Alex Jones has been portrayed by a lawyer for Sandy Hook families as a bully and by his own attorney as a crank who should be ignored as a trial got under way to determine how much the conspiracy theorist should pay relatives for spreading the lie that the school shooting was a hoax.
The trial is being held in Waterbury, Connecticut, less than 20 miles from Newtown, where 26 children and teachers were shot dead in 2012.
It is the second such trial for Jones, who was ordered by a Texas jury last month to pay nearly 50 million dollars (£43 million) to the parents of one of the murdered children.
Jones was not at the trial on Tuesday but is expected to attend next week.
A jury of three men and three women along with several alternatives will decide how much Jones should pay relatives of eight victims and an FBI agent who responded to the school. Judge Barbara Bellis found Jones liable without a trial last year after he failed to turn over documents to the families’ lawyers.
More than a dozen family members, including parents of some victims, filed into the courtroom to listen to the opening statements and first day of evidence.
Christopher Mattei, a lawyer for the plaintiffs, showed jurors data indicating how Jones’s audience increased as he spread lies about the shooting.
He showed photos and videos of things Jones had said and told the panel they already had the tools from their own life experiences to decide what to do in this case.

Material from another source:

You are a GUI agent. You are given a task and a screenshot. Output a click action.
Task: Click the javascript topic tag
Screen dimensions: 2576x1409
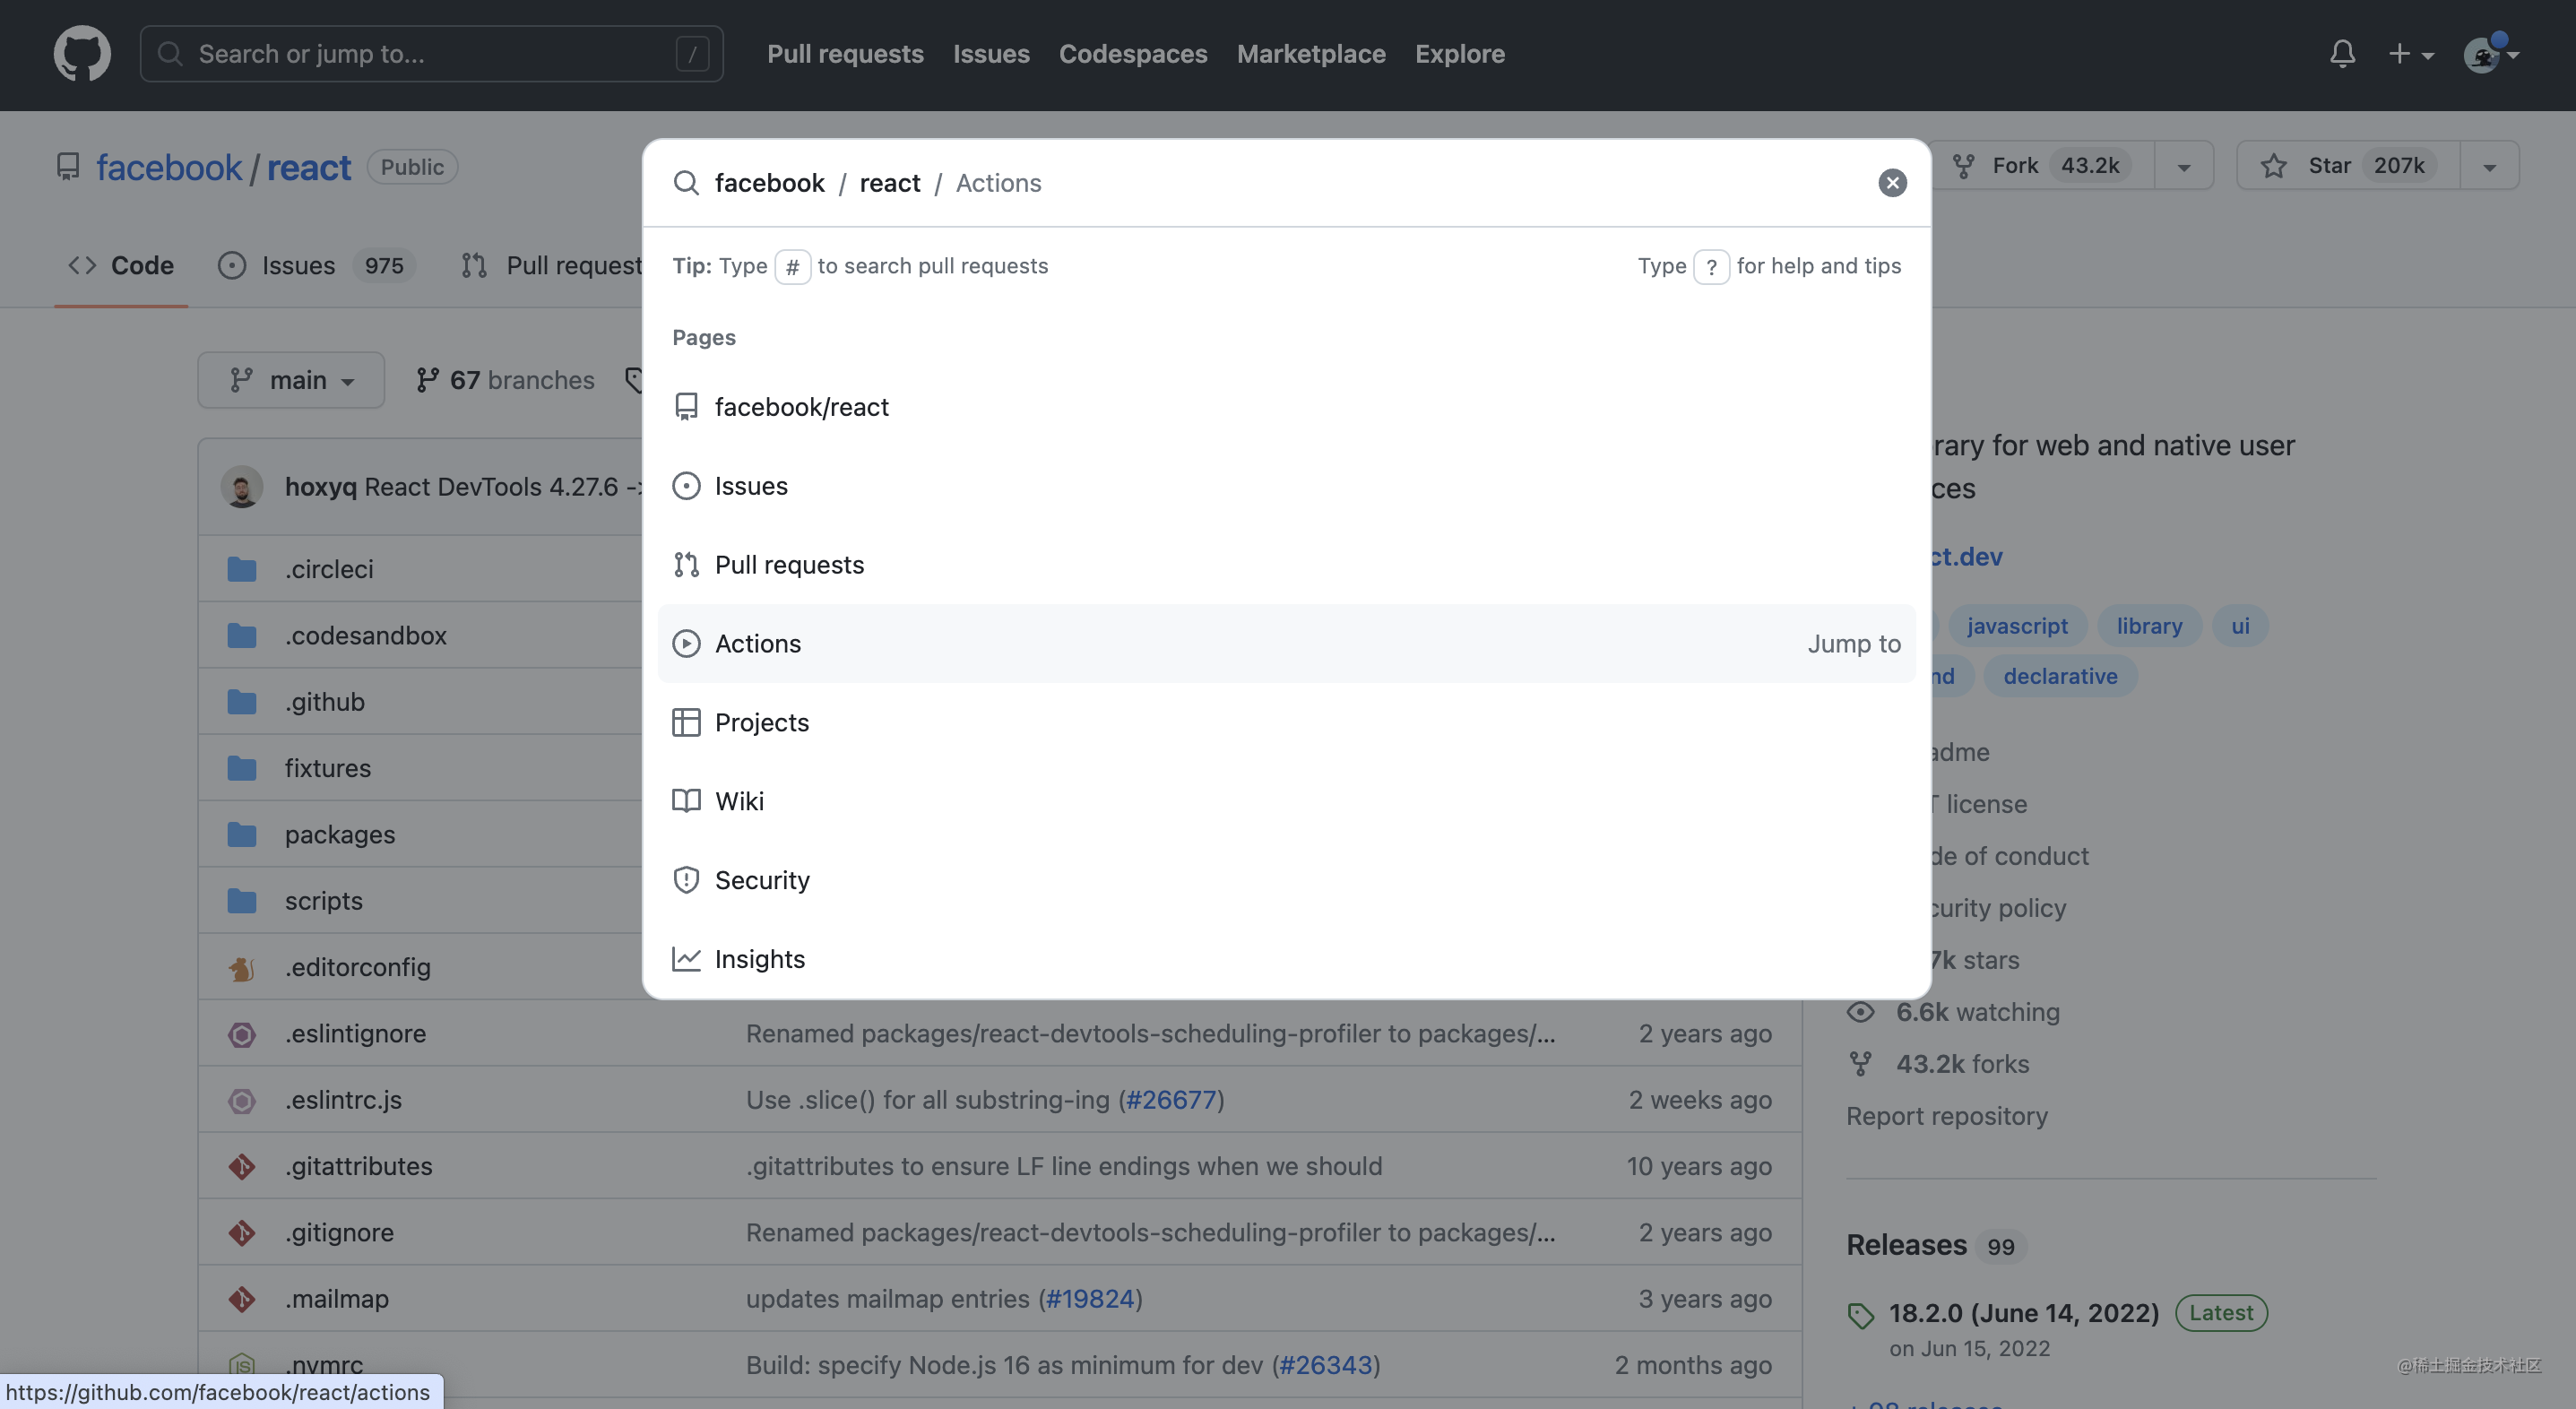(2016, 625)
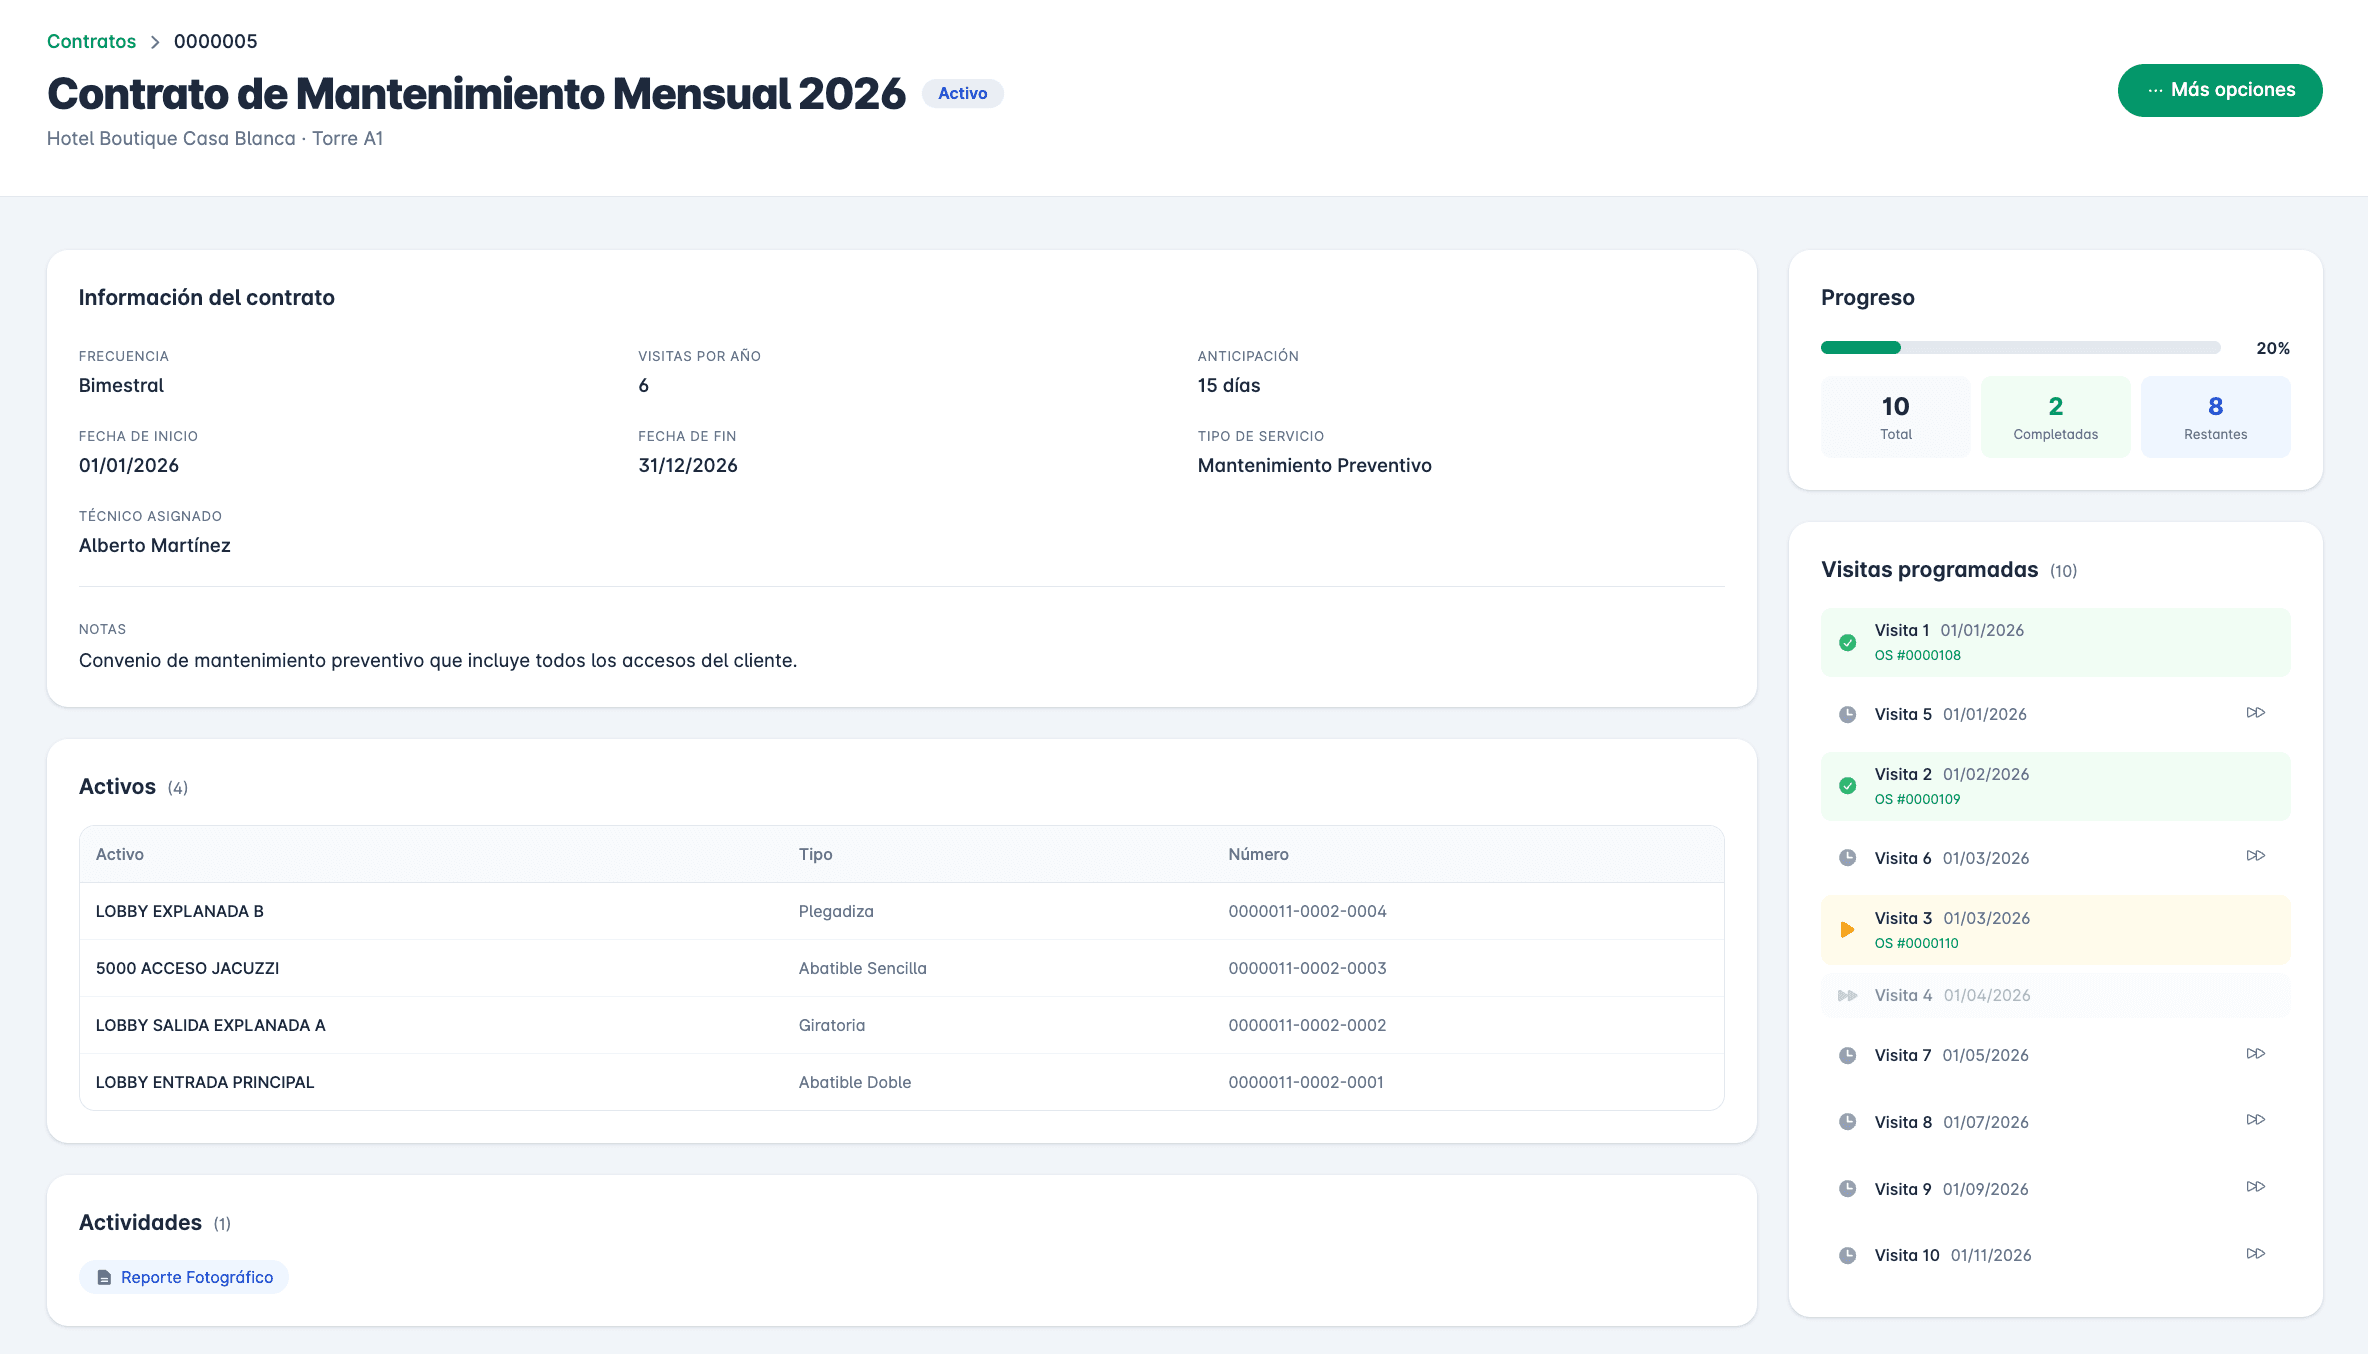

“What your parents taught you, what your grandparents taught you to know the difference between right and wrong, to know the difference between the truth and a horrible lie, to know the importance of standing up to bullies when they prey on people who are helpless and profit from them, and to know unless you stop a bully, a bully will never stop,” he said.
“And when it comes to stopping Alex Jones, that will be the most important work that you do.”
Jones’s lawyer, Norm Pattis, argued that his client has espoused a number of conspiracy theories over the years, which he has a constitutional right to do.
“At what point do we regard him as a crank on the village green, a person we can walk away from if we choose?” he asked.
Mr Pattis told the jury that although Jones is liable for damages, any award should be minimal and alleged the families were overstating the harm they say Jones caused them.
On his Infowars web show on Tuesday, Jones portrayed himself as the victim of unfair show trials.
“How am I handling it? We’re at war. This is total tyranny,” he said.
“I’ll tell you this, we can appeal this for years. We can beat this. We can stay on air through everything they’re doing if we keep fighting and don’t give up. But it takes massive money to fight three lawsuits in Texas and in Connecticut.”
Judge Bellis sanctioned Jones on Tuesday for failing to turn over analytic data related to his website and the popularity of his show. She told his lawyers that because of that failure, they will not be allowed to argue he did not profit from his Sandy Hook remarks.
The trial is expected to last about a month and feature evidence from Jones and the families.
The Sandy Hook families and former FBI agent William Aldenberg say they have been confronted and harassed for years by people who believed Jones’s false claim that the shooting was staged by crisis actors as part of a plot to take away people’s guns.
Jones, whose web show and Infowars brand are based in Austin, Texas, has been banned from YouTube, Facebook and Spotify for violating hate-speech policies.
Jones now says he believes the shooting was real. At the Texas trial, he said he realised what he said was irresponsible and hurt people’s feelings, and apologised.